D'après la page, combien d'Assyriens vivent encore aujourd'hui dans la vallée de Khabur ?

**Page:**
--- --- ---
SYRIE / ROJAVA – Les derniers Assyriens de la vallée de Khabur qui sont attaqués constamment par les forces turco-jihadistes risquent de fuir leurs terres pour éviter de nouveaux massacres.
Sur les 20 000 Assyriens qui vivaient dans la vallée de Khabur dans le nord-est de la Syrie avant le début de la guerre en 2011, il n’en reste aujourd’hui qu’environ 1 000. Madeleine Khamis, commandante des « Gardes de Khabur », craint que les derniers Assyriens soient forcés de s’exiler à cause des attaques de la Turquie et ses alliés islamistes.
Selon Madeleine Khamis, commandante des unités de défense assyriennes des « Gardes de Khabur », les habitants chrétiens de la vallée de Khabur ne peuvent pas regagner leur patrie à long terme. Tant que leurs zones de peuplement dans le nord-est de la Syrie seront menacées par l’armée turque et ses alliés islamistes, les derniers membres de la communauté assyrienne seront probablement contraints à l’exil, craint Khamis.
Les programmes et projets visant à promouvoir le retour des personnes déplacées et leur réintégration ont dû être suspendus en raison de la guerre d’invasion lancée en octobre dernier par la Turquie, membre de l’OTAN et ses mercenaires réunis au sein de la soi-disant «Armée nationale syrienne» (ANS/SNA) – un regroupement de gangs extrémistes de l’ASL (Armée syrienne libre), du Front Al-Nosra, de groupes turkmènes et d’autres factions djihadistes de la province d’Idlib, sous commandement de la Turquie.
Après la libération de Til Temir (Tal Tamr), les gardes Khabur, avec des organisations chrétiennes, avaient réussi à ramener des Assyriens en exil dans le pays. Maintenant que la vallée de Khabur est en vue en Turquie, personne ne pense que les projets de retour reprendront bientôt. Maintes et maintes fois, la région est au centre d’attaques d’invasion pour l’intégrer dans la zone d’occupation illégale.
20 000 Chrétiens avant la guerre à Til Temir
La rivière Khabur s’étend le long de la vallée de Khabur au nord-est de la Syrie. Ici, où se trouve la ville de Til Temir (nom kurde: Girê Xurma), reflet de la mosaïque démographique de la Syrie, les Nestoriens – Assyriens de (Hakkari – qui avaient fui vers le nord de l’Irak lors du génocide des chrétiens par l’empire ottoman entre 1914 et 1918, installé en 1933. La Société des Nations à Genève leur avait attribué cette zone de peuplement. Leur deuxième exode a été précédé par le massacre de Simele: quelque 9 000 Assyriens, principalement des hommes et des jeunes, ont été assassinés dans divers villages de Duhok, en Irak. Le village de Simele, particulièrement touché, a donné son nom à ce génocide où, sous la direction de l’armée irakienne, quelque 350 personnes sont mortes.
--- --- ---
**Items conservés d'une collection:**
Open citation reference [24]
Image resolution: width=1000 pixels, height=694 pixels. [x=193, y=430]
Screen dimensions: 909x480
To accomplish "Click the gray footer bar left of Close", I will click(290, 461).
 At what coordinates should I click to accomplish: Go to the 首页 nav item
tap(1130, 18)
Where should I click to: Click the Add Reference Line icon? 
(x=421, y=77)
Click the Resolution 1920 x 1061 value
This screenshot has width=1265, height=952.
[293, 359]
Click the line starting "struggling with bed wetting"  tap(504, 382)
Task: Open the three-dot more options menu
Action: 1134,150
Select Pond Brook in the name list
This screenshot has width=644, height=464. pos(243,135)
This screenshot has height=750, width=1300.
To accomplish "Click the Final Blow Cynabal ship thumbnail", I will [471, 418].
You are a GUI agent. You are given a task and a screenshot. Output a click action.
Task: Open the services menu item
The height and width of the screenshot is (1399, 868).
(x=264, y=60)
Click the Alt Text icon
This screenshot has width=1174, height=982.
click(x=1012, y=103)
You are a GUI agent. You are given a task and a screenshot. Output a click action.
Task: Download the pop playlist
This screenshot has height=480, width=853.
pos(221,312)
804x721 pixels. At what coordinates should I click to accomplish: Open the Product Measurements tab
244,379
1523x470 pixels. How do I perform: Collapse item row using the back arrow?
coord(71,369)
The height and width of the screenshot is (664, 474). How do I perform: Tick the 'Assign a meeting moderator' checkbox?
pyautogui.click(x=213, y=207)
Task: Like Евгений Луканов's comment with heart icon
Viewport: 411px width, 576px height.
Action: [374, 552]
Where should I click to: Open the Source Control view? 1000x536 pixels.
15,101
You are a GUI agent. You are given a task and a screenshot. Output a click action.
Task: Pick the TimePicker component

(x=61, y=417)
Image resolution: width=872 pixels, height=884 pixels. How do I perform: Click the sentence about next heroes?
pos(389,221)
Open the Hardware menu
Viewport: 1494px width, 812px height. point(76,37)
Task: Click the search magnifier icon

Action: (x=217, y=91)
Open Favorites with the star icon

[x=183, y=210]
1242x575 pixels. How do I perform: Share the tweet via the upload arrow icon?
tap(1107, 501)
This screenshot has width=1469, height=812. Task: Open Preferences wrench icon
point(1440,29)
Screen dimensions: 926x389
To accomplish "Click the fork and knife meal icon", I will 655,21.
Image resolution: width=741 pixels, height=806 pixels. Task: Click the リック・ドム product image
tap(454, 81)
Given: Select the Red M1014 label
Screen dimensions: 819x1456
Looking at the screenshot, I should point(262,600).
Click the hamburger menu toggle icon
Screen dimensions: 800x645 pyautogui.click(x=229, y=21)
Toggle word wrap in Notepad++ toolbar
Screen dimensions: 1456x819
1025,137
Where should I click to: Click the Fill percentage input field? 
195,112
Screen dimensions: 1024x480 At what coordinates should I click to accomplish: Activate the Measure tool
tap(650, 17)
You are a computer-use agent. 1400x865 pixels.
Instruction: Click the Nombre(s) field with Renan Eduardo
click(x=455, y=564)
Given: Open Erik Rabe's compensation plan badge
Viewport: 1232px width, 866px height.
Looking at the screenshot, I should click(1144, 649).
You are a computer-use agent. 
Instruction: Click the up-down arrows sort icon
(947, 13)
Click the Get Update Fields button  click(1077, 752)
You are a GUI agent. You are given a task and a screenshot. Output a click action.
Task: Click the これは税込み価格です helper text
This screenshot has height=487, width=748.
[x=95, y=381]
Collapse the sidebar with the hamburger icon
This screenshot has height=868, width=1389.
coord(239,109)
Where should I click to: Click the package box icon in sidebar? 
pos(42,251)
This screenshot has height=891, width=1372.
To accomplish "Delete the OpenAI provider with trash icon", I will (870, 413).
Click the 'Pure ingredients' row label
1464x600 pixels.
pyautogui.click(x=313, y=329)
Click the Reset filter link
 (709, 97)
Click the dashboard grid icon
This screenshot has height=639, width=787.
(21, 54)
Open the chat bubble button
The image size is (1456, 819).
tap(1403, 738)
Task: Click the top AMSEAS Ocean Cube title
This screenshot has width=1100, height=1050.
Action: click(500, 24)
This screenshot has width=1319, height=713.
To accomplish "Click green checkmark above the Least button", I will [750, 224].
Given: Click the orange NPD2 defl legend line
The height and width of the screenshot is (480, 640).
--- --- ---
**Tâche accomplie:** Il n'en reste qu'environ 1 000.